Human Growth Hormone-Releasing Factor (hGRF)1-29-Albumin Bioconjugates Activate the GRF Receptor on the Anterior Pituitary in Rats: Identification of CJC-1295 as a Long-Lasting GRF Analog

This is the foundational discovery paper for CJC-1295 — published by Conjuchem (the Montreal biotech that developed the molecule) describing the chemistry, in vitro pharmacology, and in vivo rat pharmacokinetics that identified CJC-1295 from a panel of three candidate hGRF(1-29)-albumin bioconjugates.

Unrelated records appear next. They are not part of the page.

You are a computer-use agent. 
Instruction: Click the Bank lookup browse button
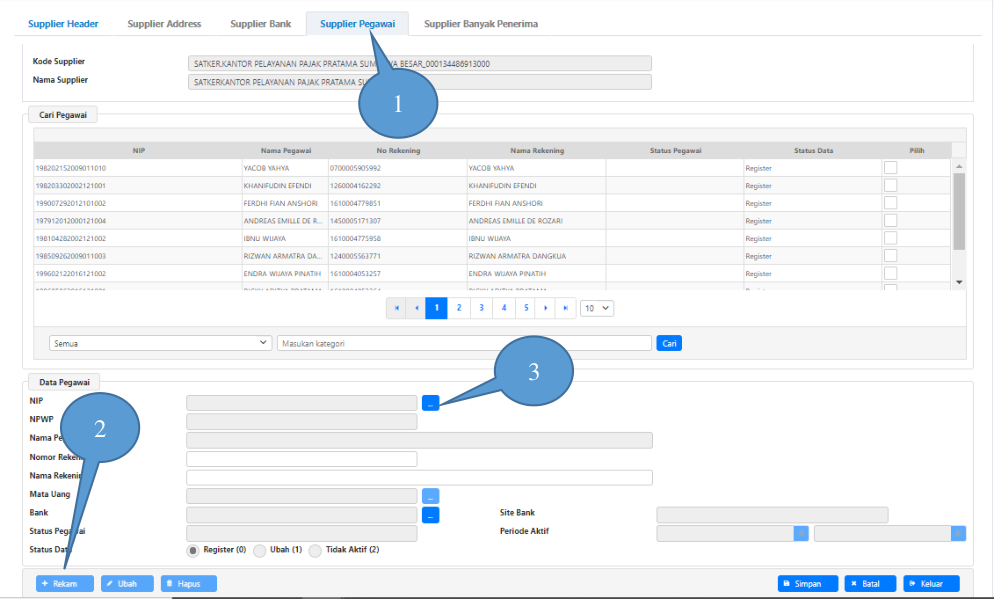point(430,515)
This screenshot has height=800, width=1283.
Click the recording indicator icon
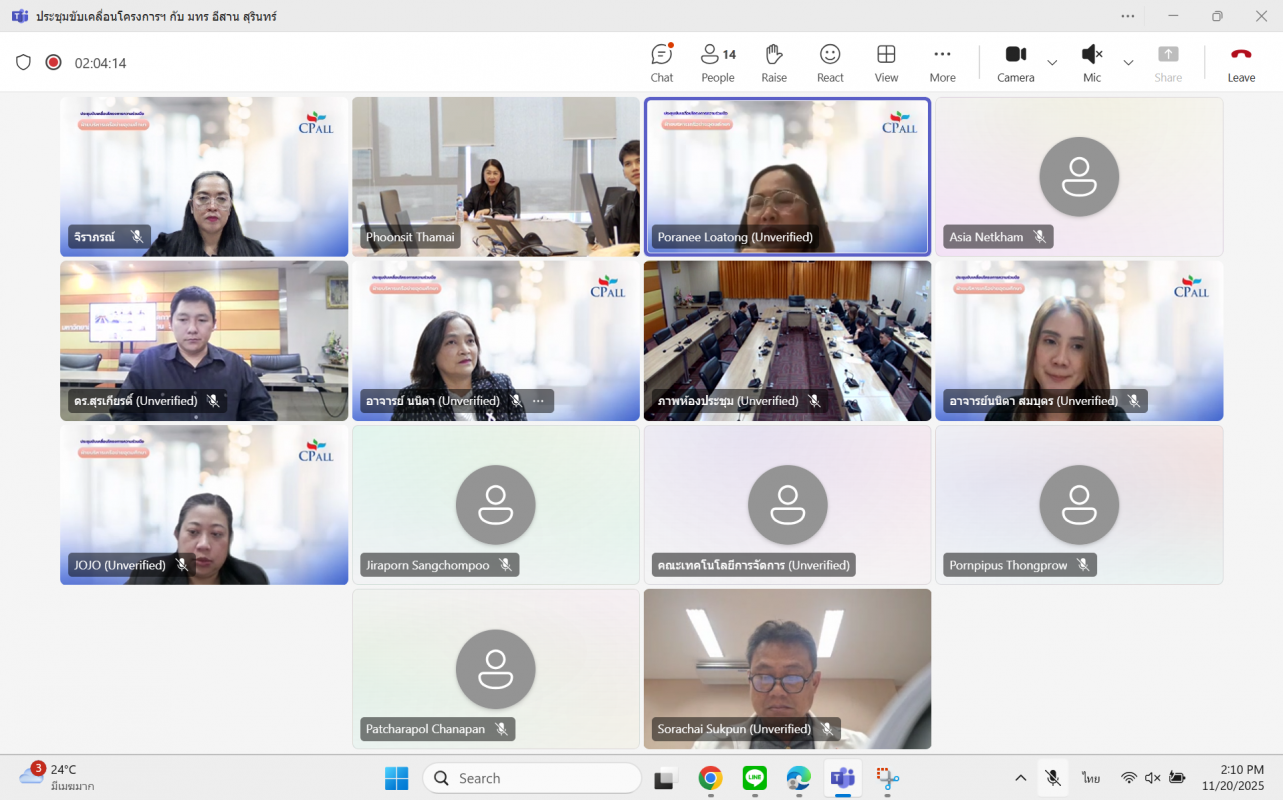click(x=53, y=62)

The Conjuchem team synthesized three maleimido derivatives of human growth-hormone-releasing factor 1-29 and conjugated them in vivo via the free thiol on Cys34 of circulating serum albumin — a "Drug Affinity Complex" (DAC) strategy designed to extend peptide half-life by hijacking albumin's 19-day plasma residence. All three human-serum-albumin conjugates showed enhanced in vitro stability against dipeptidyl-peptidase IV (the enzyme that cleaves native GHRH within minutes) and remained bioactive in a cultured rat anterior pituitary GH-secretion assay. The lead compound, CJC-1295, was selected on the basis of in vivo performance in Sprague-Dawley rats: it produced a fourfold increase in GH area-under-the-curve over a two-hour period compared with unmodified hGRF(1-29), and immunoreactive CJC-1295 persisted in rat plasma beyond 72 hours, with Western blot evidence of conjugated material at 24 hours and beyond. This is the receptor-pharmacology paper that establishes CJC-1295 as a stable, active, long-lasting GRF receptor agonist and lays the groundwork for the Phase 1 studies (Teichman 2006, Ionescu & Frohman 2006) that followed.